My feet had minds of their own. My shoulders wanted to go every-
which-way. When I intended to go forwards, I started out moving
backwards. And vice versa. Don't believe me? Try it. Watch
yourself in a mirror, and see if you can move directly forward, with
your entire body as one thing. No shifting your weight, leaning
backwards, no hint of moving your shoulder first when you want to
move your foot.

He moved like no person I'd ever seen. And he did so, demonstrating
each movement, while talking, telling stories, encouraging our
attempts, and keeping an eye on the whole room to be sure none of us
were accidentally killing each other or ourselves. Without breaking
a sweat.

Very odd.

That was the beginning.

I kept going to classes. Started taking individual lessons. Still
working with rapier and dagger, "real swords."

The more time I spent around him, the more I couldn't help but notice
there was something different about him.
He perceived things in a very different way than I did, than anyone I
knew did. He talked about things that didn't seem possible, or make
sense, but to him, they were clear and simple. He was direct, blunt
and unapologetic. And people were drawn to him like bees to a
flower. You could feel when he entered a room because the energy
changed. After classes, people would stay as long as he did, never
wanting to leave first. Not wanting to miss anything.


I could tell dozens of stories- and perhaps I will- of times when
things worked for him that wouldn't work for anyone else. Parking
meters. Doors. Clocks. Sometimes, even rain stopped. It has become
a running joke between us- "being a master means many things."
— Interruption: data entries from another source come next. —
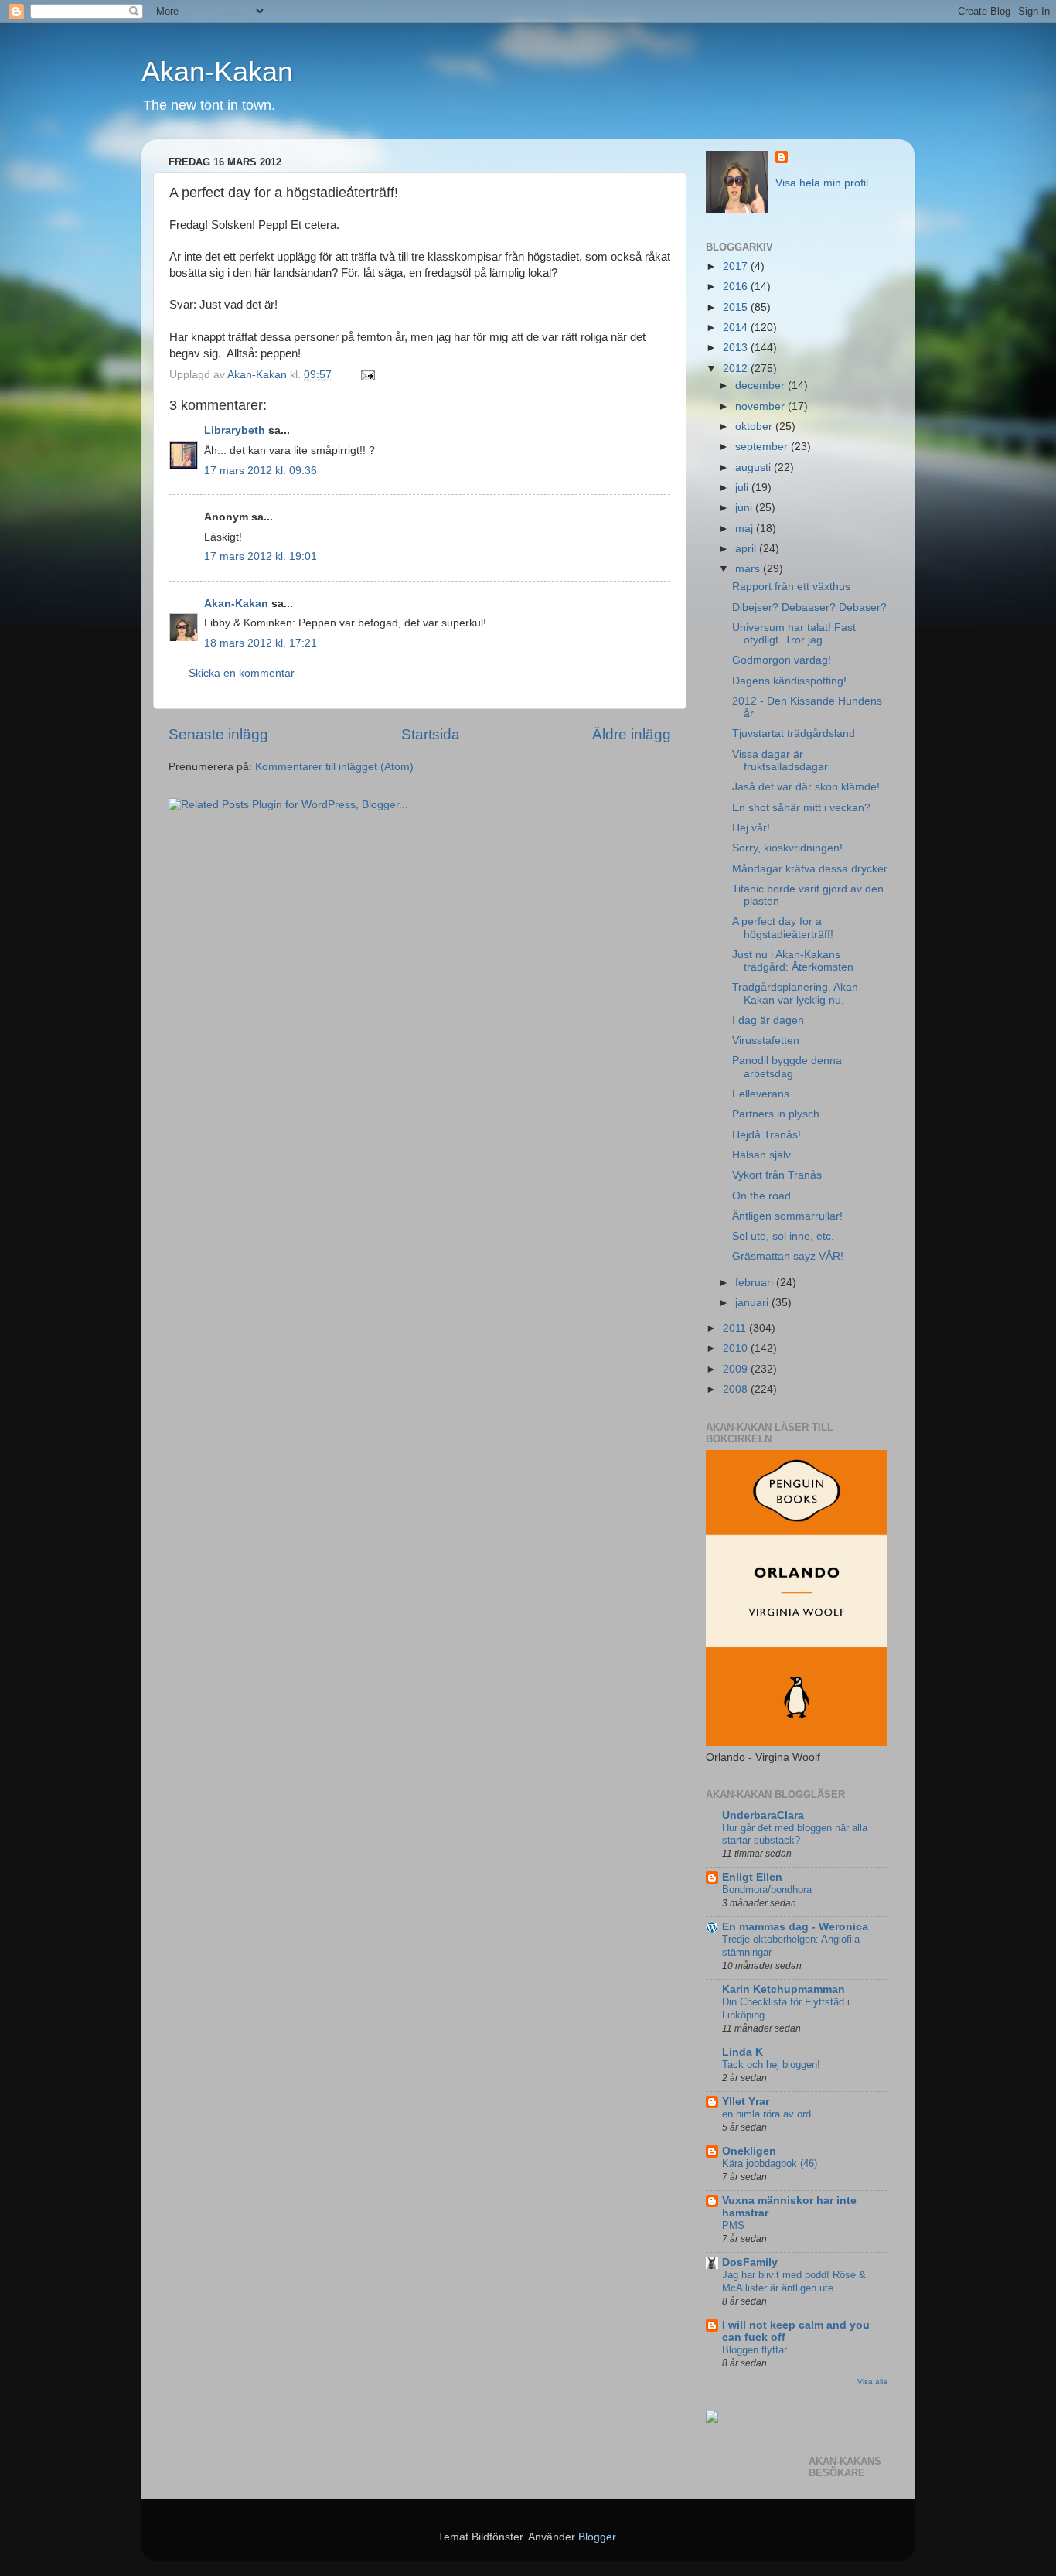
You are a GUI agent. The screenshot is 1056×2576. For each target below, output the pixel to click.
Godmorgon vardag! (781, 660)
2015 (737, 307)
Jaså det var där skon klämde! (806, 787)
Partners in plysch (775, 1114)
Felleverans (760, 1094)
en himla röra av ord (766, 2114)
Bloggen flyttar (754, 2350)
It took a long time, but I finally figured it out. I know how he
does it. I know why things- both animate and inanimate- behave
differently around him.

He stops time.

2 comments:

Gen said...

I don't know if this is what you're talking about or not, but I wish something would come along that captures my imagination so fully that I'm willing to do whatever it takes to become a master at it.

So far, I've found lots of things I enjoy. I dabble. I become efficient at many things. I've cultivated many talents, but I am a master at nothing. It seems to me that it would bring a brand new level of awareness and change the way I did everything else in life.

Linda Wyatt said...

Yes, that's a large part of it.
Most people get good at a number of things, but never achieve excellence at anything.
Reaching excellence is a challenge. It requires a level of commitment, of dedication, that most people think they want to have, but they often give up when it gets too difficult. Partly because excellence is not really valued, while competence is seen as "enough." And partly, I think, because they don't have anyone to guide them through the process.
Mastery of something- almost anything- DOES spill over into everything else you do. That's a lot of what I was seeing so early on that made me choose the path I'm on.